Mathilde von Mevissen, Foto: Rheinisches Bildarchiv Köln, rba_630749

Mathilde von Mevissen (1848 - 1924)

Mathilde von Mevissen war die zweitälteste der fünf Mevissen-Töchter. Wie im 19. Jahrhundert üblich, erhielten die Mädchen keine fundierte Ausbildung. Der Besuch einer Schule wurde durch Hauslehrer ersetzt. "In jeglichem Wissen bin ich Homöopath - habe stets nur die allerkleinsten Dosen genommen"¹, schrieb sie Jahre später. Sie fand Mittel und Wege, sich heimlich Bücher aus der reichen, aber den Kindern verbotenen Bibliothek des Vaters zu beschaffen, um ihren Wissensdurst zu stillen. Als Erwachsene engagierte sie sich für die Rechte der Frauen (Frauenwahlrecht) und insbesondere für die Ausbildung und Förderung von Mädchen ein. Sie war Mitbegründerin des 1894 gegründeten Kölner Frauenfortbildungsvereins. Ihrem Einsatz und ihrer finanziellen Förderung war es zu verdanken, dass 1903 in Köln ein Mädchengymnasium - das erste in Preußen - eröffnet wurde. Als verdiente Person der Stadtgeschichte ehrt die Stadt Köln das Andenken an Mathilde von Mevissen durch eine Skulptur im Figurenprogramm des Rathausturms. Der in der USB vorhandene Nachlass Mathilde von Mevissens ist in Kalliope verzeichnet.

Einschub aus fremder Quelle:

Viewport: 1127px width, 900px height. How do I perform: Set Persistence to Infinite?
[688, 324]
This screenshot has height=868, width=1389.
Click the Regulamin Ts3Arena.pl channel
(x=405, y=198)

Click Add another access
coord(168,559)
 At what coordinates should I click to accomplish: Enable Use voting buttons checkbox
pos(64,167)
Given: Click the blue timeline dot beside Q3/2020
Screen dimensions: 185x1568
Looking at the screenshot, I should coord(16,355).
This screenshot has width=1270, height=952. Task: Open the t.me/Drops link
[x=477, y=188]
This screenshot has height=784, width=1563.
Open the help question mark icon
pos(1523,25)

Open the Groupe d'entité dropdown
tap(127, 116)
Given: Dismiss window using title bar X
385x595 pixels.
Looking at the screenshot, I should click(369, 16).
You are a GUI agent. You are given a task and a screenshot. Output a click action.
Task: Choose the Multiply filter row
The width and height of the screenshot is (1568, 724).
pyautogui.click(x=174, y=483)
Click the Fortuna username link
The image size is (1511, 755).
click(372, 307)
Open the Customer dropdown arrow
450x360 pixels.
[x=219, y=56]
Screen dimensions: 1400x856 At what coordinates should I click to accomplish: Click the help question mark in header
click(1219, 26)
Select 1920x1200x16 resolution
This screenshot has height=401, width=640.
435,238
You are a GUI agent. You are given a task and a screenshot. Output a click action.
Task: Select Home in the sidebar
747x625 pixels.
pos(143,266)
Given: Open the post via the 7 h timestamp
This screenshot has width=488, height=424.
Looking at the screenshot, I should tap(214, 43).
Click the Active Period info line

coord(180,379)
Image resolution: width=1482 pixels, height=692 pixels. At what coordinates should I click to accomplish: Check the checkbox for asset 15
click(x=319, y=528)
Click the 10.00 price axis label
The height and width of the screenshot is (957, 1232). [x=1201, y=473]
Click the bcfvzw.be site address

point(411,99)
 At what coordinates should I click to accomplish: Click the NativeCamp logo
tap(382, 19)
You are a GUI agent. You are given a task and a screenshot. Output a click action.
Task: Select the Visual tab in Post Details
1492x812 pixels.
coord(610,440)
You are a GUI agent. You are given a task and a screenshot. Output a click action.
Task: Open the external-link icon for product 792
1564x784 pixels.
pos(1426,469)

¹"Da ich unglücklich war und wohl etwas unterdrückt - Mathilde von Mevissen und die Mädchenbildung"
in: Jahrbuch des Kölnischen Geschichtsvereins ; volume 75, issue 1, page 87-142 ; ISSN 0341-9320 2198-0675, (2004)

 

Exlibris von Melanie von Mevissen, Foto: USB Köln

Melanie von Mevissen (1853 - 1923)

Zeitlebens wirtschaftlich unabhängig bewohnte Melanie von Mevissen mit ihrer gleichfalls unverheirateten Schwester Mathilde die elterliche Villa in der Kölner Zeughausstraße 2a. Die Schwestern engagierten sich in sozialen und karitativen Projekten. Im Ersten Weltkrieg stifteten sie einen Lazarettzug. Melanie starb 1923, Mathilde von Mevissen kurz danach im Jahr 1924. Die Bücher von Mathilde und Melanie von Mevissen sind jeweils am eingeklebten Exlibris zu erkennen.